[Dataset]:
##########

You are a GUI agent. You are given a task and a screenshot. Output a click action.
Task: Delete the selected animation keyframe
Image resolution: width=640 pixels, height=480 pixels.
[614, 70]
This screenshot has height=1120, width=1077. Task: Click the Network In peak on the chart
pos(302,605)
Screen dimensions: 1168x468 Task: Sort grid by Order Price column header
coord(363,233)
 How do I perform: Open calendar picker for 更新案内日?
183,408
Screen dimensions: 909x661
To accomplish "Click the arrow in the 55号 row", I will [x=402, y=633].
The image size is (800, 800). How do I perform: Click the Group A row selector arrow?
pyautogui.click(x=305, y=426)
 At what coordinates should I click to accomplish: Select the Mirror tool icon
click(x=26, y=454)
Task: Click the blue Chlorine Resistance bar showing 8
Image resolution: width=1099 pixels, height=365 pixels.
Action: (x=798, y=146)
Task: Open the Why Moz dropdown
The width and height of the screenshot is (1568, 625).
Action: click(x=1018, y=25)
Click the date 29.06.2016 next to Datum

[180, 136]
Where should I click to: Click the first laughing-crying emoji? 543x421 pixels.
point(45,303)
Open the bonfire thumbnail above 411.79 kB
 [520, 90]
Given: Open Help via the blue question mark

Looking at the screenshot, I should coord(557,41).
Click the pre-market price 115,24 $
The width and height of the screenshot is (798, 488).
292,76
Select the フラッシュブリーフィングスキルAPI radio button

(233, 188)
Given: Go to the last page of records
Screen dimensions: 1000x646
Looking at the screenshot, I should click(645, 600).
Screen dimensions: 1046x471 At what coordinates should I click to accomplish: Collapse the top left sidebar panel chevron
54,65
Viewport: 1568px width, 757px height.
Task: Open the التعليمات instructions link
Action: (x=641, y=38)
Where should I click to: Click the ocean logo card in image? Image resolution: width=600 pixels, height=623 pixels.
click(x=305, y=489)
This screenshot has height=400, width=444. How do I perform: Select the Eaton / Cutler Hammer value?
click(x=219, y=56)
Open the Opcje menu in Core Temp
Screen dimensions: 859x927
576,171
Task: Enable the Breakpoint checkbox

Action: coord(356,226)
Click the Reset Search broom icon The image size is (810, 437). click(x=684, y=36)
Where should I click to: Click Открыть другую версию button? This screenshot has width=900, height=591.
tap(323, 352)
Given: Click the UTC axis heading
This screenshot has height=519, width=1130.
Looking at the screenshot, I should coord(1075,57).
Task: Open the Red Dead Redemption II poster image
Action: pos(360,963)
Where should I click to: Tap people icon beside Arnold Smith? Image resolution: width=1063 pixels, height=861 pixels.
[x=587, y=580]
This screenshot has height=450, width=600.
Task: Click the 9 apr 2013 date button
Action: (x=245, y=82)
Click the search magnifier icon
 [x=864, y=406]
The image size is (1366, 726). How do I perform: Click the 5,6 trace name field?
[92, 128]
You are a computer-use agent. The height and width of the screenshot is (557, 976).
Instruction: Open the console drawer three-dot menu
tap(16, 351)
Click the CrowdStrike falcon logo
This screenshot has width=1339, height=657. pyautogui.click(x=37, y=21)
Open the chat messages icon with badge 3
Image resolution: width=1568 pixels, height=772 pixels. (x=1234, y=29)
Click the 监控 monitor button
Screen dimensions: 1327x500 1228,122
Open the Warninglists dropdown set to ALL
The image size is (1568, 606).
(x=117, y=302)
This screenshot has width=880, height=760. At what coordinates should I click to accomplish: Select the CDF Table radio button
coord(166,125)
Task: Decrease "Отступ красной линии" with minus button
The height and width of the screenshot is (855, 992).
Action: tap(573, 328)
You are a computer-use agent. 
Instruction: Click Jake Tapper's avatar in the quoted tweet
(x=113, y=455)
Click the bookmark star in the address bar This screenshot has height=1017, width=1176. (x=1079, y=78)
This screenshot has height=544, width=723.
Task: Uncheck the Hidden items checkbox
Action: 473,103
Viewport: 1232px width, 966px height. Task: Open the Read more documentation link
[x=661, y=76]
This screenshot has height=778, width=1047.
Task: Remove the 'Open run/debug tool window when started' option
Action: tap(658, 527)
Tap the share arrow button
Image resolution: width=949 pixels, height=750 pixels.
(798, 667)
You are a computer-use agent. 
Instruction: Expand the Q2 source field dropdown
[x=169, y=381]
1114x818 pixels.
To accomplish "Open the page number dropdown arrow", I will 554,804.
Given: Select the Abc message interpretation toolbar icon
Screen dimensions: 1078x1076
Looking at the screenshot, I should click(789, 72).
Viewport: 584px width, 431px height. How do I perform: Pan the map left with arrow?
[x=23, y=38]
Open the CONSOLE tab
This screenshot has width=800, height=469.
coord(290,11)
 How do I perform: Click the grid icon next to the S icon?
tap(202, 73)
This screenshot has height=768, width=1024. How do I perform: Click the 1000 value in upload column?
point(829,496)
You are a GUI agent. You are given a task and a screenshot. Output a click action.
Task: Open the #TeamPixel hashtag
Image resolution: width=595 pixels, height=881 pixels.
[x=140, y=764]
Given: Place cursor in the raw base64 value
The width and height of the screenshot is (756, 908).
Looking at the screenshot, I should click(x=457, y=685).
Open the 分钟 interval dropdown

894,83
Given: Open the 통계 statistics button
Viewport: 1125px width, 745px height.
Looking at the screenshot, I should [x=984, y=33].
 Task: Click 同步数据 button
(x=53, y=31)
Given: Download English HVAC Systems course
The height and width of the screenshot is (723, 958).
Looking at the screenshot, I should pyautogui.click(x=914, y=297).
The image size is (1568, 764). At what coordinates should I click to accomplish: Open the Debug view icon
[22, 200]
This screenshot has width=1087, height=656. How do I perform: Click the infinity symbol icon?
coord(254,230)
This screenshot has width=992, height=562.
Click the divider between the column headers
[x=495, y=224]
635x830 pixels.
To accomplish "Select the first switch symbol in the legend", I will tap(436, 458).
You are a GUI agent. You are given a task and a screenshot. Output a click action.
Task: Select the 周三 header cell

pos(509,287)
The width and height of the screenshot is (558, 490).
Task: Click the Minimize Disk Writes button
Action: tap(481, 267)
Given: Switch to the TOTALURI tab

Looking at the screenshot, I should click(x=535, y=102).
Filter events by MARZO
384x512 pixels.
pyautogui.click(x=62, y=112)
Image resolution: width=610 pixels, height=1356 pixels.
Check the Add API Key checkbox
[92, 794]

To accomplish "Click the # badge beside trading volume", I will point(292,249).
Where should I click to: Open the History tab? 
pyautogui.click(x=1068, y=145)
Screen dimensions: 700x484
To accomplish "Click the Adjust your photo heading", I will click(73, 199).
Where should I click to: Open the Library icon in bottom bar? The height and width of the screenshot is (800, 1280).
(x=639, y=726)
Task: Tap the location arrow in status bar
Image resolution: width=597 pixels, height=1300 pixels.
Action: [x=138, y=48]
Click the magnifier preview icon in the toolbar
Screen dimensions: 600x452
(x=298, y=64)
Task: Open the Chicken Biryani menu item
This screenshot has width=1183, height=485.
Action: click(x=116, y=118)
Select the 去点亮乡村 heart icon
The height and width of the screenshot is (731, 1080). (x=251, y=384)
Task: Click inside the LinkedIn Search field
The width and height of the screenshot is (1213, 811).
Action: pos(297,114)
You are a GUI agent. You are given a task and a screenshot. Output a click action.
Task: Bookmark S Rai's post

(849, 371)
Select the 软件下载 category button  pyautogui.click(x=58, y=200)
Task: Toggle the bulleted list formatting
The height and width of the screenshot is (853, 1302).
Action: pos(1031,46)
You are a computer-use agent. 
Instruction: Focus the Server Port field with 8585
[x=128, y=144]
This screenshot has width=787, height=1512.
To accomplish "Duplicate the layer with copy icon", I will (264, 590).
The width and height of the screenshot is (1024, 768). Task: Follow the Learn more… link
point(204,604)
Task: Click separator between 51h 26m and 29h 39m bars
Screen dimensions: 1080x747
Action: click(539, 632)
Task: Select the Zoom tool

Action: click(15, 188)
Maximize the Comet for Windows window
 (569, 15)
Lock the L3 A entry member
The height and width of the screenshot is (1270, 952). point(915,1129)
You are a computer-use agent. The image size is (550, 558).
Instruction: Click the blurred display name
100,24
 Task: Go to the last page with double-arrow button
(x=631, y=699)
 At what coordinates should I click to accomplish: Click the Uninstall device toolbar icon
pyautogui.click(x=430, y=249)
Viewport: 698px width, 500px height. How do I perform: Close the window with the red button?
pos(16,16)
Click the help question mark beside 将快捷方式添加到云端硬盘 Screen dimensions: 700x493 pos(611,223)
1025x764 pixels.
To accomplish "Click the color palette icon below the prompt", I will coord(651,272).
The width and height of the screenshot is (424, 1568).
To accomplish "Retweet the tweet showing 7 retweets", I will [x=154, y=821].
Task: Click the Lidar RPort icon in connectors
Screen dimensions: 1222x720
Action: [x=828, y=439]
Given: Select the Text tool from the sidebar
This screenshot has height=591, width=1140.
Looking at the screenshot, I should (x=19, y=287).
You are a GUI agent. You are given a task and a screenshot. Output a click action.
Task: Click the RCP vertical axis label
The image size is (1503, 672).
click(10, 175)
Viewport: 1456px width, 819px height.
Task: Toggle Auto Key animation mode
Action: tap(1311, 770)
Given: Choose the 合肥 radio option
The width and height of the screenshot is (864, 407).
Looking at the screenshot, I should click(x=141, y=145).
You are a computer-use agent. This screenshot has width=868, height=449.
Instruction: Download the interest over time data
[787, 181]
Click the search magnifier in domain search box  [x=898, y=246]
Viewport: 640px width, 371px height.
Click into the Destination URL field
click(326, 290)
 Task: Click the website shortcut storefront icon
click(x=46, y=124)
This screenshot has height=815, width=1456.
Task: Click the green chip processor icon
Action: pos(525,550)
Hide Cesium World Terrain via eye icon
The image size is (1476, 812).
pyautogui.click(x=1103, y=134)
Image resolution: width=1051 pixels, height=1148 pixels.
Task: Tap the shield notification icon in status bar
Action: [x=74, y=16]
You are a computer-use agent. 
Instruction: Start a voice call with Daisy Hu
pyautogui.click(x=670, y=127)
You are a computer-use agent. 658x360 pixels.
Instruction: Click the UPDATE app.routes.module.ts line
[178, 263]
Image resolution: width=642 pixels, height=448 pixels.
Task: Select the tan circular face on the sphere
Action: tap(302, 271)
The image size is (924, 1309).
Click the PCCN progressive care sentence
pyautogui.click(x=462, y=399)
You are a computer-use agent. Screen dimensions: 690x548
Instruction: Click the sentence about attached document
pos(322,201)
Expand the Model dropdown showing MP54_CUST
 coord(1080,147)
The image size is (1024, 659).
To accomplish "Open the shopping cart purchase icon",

##########

[What the exercise asks]: Answer with a number alone. It should equal the count of lines in the entries that hold "heading".

[Answer for the task]: 2